I'm speaking mostly from a gamedev perspective, I don't write embedded C++. Same story with CMake, only used it on platforms where someone would/could play a game.

Does Windows offer a superior development platform when doing embedded work compared to BSD/Linux/OS X?

I prefer to work in a general text editor alongside simple command line build tools, which probably explains my dislike of most Windows dev tools.


> VS has improved a lot. 1-2 years ago their C++11 support was behind G++ and Clang.

Except there are quite a few commercial compilers to choose from, not only those three.

> I'm speaking mostly from a gamedev perspective, I don't write embedded C++. Same story with CMake, only used it on platforms where someone would/could play a game.

Sony and Nintendo SDKs are Windows based.

> Does Windows offer a superior development platform when doing embedded work compared to BSD/Linux/OS X?

The majority of the embedded vendors SDKs are Windows based and they have their own compilers. Not everyone is doing gcc and clang forks.

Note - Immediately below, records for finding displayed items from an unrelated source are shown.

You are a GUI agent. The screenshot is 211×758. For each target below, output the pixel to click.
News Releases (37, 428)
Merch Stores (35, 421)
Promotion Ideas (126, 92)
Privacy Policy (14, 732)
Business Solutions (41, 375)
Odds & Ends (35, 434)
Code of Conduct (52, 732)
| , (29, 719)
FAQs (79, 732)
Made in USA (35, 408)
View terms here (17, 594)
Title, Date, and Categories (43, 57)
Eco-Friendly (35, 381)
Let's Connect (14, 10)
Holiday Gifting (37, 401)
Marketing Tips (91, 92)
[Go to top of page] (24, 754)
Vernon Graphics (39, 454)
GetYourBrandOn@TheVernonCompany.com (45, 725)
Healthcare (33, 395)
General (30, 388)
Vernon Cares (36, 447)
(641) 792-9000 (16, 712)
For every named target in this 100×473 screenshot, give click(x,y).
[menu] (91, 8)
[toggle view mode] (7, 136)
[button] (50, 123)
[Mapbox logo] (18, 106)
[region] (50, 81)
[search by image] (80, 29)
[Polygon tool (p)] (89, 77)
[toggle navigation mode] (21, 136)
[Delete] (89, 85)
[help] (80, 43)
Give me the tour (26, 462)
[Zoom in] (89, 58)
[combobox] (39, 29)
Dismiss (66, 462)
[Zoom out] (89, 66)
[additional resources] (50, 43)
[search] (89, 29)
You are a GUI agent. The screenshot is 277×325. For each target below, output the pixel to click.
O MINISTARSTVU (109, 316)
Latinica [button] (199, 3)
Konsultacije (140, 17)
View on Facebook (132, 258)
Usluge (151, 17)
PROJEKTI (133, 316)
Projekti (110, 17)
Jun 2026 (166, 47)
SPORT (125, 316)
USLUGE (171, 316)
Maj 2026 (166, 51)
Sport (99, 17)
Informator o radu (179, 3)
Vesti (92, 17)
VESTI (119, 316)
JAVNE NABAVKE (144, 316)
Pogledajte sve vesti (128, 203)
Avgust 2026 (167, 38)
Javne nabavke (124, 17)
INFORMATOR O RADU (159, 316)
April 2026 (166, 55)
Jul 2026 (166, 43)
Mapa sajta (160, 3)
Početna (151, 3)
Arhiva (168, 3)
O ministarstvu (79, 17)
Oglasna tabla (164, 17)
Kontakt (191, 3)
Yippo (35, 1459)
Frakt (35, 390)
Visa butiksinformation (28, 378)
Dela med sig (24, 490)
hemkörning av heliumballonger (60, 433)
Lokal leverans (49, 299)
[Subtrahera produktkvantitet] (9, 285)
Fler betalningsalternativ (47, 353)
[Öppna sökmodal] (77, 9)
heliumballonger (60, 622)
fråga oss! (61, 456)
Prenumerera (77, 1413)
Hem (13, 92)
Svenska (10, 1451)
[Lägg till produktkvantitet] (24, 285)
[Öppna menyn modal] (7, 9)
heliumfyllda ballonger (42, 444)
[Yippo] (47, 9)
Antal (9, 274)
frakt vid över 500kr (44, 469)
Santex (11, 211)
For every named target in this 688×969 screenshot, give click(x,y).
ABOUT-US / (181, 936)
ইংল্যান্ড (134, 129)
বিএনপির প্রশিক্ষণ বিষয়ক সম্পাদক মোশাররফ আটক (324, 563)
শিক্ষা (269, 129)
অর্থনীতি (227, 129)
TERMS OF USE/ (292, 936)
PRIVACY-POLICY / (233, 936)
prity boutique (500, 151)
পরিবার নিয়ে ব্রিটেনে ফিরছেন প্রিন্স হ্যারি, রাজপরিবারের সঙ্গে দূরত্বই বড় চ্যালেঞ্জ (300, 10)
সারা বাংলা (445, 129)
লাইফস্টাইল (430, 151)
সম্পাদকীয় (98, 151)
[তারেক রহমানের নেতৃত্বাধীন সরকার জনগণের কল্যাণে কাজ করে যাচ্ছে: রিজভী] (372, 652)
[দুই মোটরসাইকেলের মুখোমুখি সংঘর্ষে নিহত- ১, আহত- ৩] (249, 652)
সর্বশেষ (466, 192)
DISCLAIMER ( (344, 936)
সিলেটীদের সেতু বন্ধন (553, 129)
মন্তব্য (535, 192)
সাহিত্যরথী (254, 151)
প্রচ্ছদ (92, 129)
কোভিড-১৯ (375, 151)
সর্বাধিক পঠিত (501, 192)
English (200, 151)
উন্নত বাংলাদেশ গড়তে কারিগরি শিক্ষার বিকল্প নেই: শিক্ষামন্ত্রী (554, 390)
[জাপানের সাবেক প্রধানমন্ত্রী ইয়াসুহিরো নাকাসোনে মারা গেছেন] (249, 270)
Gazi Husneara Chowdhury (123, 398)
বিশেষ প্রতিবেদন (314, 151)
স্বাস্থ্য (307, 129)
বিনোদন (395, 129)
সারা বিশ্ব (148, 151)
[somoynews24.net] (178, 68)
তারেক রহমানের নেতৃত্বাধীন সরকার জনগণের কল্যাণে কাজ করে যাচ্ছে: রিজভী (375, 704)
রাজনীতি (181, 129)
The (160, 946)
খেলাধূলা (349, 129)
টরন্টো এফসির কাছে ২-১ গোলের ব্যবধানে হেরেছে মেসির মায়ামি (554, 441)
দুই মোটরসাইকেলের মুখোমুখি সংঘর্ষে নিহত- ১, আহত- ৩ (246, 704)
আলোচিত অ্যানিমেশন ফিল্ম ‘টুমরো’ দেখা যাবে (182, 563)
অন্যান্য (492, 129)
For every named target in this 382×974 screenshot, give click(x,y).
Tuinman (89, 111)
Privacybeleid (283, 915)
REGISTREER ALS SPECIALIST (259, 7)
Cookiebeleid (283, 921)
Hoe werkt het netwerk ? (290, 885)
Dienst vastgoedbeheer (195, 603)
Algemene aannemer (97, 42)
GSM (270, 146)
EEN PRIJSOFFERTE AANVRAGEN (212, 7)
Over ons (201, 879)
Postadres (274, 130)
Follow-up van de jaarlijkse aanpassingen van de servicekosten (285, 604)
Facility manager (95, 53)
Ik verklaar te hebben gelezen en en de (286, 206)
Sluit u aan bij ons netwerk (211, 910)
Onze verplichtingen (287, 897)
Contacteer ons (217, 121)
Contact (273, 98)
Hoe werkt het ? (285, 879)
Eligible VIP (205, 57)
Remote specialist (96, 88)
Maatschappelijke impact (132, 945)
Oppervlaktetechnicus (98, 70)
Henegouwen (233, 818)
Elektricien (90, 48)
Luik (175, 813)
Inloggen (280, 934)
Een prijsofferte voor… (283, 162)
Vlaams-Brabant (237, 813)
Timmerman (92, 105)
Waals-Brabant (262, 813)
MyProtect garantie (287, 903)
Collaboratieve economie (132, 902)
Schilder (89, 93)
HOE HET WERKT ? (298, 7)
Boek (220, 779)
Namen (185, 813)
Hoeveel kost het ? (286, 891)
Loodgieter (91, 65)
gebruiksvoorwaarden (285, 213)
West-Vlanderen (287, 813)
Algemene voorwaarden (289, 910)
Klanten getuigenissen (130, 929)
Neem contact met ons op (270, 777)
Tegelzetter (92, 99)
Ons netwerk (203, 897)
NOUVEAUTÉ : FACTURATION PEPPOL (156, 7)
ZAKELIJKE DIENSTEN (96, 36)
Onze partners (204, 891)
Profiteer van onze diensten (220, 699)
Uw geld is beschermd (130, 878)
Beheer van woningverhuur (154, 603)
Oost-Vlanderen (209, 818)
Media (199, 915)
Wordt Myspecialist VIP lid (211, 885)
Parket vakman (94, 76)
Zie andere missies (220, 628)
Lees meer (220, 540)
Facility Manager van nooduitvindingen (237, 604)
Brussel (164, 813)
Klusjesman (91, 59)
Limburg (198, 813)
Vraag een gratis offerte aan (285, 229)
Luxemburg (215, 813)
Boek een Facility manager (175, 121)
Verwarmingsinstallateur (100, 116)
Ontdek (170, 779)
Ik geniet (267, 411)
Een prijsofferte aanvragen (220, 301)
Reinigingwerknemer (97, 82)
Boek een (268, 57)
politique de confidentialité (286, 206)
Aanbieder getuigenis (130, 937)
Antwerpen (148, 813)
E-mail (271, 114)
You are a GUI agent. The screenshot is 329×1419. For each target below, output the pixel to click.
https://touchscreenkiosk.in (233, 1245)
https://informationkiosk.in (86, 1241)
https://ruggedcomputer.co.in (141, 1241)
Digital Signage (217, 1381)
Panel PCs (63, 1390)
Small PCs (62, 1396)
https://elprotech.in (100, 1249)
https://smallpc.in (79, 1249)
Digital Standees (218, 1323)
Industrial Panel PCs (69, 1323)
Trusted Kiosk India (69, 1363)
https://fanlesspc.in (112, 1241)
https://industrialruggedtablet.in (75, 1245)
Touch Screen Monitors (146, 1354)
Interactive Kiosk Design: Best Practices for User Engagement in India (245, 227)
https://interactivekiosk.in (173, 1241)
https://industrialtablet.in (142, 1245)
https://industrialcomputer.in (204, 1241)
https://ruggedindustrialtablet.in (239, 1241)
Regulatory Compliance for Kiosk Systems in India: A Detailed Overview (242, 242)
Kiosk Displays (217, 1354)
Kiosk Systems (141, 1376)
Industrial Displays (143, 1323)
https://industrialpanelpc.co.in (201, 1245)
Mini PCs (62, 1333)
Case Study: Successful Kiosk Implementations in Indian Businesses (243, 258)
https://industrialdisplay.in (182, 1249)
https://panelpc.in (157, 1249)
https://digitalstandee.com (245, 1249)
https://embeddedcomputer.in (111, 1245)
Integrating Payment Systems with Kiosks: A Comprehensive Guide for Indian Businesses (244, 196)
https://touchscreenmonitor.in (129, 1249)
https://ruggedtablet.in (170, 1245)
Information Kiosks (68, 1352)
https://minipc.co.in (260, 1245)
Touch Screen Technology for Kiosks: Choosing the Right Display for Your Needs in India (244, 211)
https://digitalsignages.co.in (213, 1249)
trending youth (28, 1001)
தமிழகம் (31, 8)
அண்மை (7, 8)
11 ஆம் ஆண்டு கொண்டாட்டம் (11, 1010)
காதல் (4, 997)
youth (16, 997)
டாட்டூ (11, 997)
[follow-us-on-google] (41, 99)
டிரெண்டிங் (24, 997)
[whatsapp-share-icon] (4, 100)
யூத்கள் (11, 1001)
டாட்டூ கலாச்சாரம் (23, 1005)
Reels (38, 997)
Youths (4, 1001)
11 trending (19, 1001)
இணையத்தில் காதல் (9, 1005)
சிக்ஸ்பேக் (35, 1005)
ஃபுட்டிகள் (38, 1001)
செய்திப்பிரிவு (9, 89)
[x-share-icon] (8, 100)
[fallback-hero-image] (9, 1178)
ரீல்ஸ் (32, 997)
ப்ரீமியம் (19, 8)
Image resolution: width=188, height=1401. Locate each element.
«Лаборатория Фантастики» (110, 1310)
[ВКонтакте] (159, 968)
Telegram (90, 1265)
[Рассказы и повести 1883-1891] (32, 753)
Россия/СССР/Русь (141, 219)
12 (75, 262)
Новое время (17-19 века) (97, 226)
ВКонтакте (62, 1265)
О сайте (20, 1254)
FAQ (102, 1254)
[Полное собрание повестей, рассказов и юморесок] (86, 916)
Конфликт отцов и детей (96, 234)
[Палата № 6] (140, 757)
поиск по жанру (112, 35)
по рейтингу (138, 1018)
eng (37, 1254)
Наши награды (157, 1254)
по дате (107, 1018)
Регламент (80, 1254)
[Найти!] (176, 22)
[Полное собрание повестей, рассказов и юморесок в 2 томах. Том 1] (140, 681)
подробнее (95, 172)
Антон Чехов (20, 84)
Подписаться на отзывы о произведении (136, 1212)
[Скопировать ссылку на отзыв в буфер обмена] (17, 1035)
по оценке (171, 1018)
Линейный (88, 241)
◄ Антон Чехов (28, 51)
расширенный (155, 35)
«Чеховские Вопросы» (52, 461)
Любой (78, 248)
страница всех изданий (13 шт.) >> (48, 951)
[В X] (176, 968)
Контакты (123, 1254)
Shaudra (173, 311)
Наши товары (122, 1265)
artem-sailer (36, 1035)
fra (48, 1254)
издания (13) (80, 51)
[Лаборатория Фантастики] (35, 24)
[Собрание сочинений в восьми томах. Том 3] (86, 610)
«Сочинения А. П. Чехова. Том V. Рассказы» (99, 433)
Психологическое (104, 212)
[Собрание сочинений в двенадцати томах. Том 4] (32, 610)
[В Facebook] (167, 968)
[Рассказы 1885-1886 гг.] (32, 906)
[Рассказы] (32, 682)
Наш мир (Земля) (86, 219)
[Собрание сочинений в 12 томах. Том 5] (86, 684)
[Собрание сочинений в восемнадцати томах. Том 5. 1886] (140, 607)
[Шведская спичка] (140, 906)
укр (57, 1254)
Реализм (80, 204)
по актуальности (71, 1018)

VS/MSVC has improved a lot. There are details here: https://blogs.msdn.microsoft.com/vcblog/2016/06/07/compiler-... but the long and short of it is that we are working on achieving complete C++98/11/14 compliance by (hopefully) the end of this year. And we have a number of C++ draft standard features implemented already, in both the compiler and the libraries.

Additionally, we're shipping a number of versions of Clang in VS (targeting Windows, targeting Linux/IOT, targeting Android/iOS) and contributing to the community. We're looking seriously into CMake support and contributing back to the community. And the VS Code editor runs on Unix-based OS with IntelliSense, debugging, etc.

So yes, VS has improved a lot, but we still have work to do.

I'd love to chat with you if you have questions. My email is firstname.lastname@microsoft.com. My full name is on the blog that I linked to but I'm really not that hard to find online.

And I've got questions for you if you use Clang and have any interest in Windows. Send me mail and we can maybe set up time for a phone/Skype call.


You guys are doing awesome work on Visual C++, I keep playing around with it, although nowadays I spend my time between .NET and JVM stacks.

However, C++ is one of my favourite languages (minus C parts), that I still reach for private projects and when I need to step out of .NET and JVM.

Not sure if I am the one you want to talk to, as I do find Visual C++ has actually one of the best supports for C++98/11/14 among commercial C++ compilers.

I do spend most of my developer time on Windows actually.


RE `cmake .. && make`:

cmake .. && cmake --build . --config RelWithDebInfo works for me.


Thank you, I'll give that a try next time. Wasn't aware cmake could handle running the build system like that.


Also, install a copy of Ninja and try

cmake -G Ninja

It'll speed up your build by a lot in most cases.